Komat-kamit tak tentu arah, bikin Merin gelisah. Peristiwa di swalayan tadi membuat Merin kesal setengah mati. Perkenalan antara kekasih dan adik kandung, Kakaknya otomatis memilih sang kekasih. Sengaja merangkulnya di depan mata Merin.
Memilih diam daripada ikut membaur. Siapa lagi kalau bukan obrolan antara Ade dan Diza, kekasih hati kakak Merin. Sebalnya lagi, Diza ikut pulang bersama mereka.
"Jadi, kau bakalan tinggal di rumah Dede?" tanya Diza menengok ke belakang.
Melongo, Merin menganggap panggilan sayang dari Diza seperti tertuju pada Dede Surrandar, si mantan OB, sekarang berubah jadi artis stripping. Enak saja, kakaknya yang ganteng disamakan dengan si Dede itu.
"Begitulah, Kak. Nggak ada tempat lagi, kan?" ucapnya semakin terpaksa menjawab. "Kakak nggak ikut pulang ke rumah, kan?"
Diza mengerutkan kening sembari mengingat. "Oh, enggak dong. Aku mesti pulang. Mau dandan dulu. Mau ada kondangan."
Sujud syukur ya Allah. Merin bahagia. Dia tidak mau di hari pertama, Merin mendapat kecaman dari Diza saat hari pertama Merin tinggal di rumah Ade. Bisa hilang kebersamaan Ade malam ini.
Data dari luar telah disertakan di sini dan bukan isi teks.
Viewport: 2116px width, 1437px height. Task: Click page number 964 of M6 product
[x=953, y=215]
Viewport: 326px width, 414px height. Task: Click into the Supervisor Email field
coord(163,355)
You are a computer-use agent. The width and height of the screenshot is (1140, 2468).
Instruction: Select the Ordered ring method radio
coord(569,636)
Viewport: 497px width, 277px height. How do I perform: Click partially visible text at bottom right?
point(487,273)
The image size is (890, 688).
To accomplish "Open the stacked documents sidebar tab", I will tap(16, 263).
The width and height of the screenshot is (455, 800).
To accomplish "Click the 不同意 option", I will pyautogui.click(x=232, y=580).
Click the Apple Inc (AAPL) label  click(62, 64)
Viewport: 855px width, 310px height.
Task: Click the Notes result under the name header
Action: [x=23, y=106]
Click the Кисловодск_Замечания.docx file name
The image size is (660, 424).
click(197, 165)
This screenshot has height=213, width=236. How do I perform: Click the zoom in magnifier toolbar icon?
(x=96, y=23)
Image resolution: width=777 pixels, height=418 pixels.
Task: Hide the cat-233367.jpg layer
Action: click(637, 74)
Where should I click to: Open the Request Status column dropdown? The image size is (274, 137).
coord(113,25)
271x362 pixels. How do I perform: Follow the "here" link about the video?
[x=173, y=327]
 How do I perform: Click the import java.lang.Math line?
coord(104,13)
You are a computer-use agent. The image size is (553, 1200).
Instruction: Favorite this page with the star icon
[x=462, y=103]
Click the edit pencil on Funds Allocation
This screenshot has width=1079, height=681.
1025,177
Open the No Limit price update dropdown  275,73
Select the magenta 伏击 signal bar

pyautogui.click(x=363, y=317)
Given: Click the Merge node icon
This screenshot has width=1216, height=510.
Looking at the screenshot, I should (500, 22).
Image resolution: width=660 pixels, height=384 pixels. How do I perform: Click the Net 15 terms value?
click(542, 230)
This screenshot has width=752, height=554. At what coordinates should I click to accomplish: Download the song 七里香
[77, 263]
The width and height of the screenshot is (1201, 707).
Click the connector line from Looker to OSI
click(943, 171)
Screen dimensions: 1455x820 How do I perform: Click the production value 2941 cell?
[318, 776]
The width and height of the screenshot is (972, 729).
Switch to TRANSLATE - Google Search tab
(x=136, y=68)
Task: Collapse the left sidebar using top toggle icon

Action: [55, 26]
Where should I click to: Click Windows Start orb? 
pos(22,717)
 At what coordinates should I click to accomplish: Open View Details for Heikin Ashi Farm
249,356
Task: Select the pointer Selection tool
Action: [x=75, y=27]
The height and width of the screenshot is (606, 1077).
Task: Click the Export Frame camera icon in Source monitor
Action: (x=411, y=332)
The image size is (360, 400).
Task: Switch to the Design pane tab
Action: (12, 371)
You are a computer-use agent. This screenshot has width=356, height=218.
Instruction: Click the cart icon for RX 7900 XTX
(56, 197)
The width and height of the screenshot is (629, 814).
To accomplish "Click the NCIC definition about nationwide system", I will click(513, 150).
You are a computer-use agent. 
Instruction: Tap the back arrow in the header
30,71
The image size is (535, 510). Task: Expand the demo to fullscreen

"Pernikahan Adam?" tanya Ade. Diza mengganguk, tersenyum cantik. "Astaga, aku lupa! Aku juga diundang! Kedatangan Merin suka bikin lupa jadwal. Aku ikut kamu, deh."
Terperangah, tak mendapat keberuntungan. Merin cemberut sekaligus kesal mampus. Masa sendirian di rumah tanpa Ade di sampingnya? Kakaknya keterlaluan amat. Mending di mal saja, dingin-dingin dan tak makan hati.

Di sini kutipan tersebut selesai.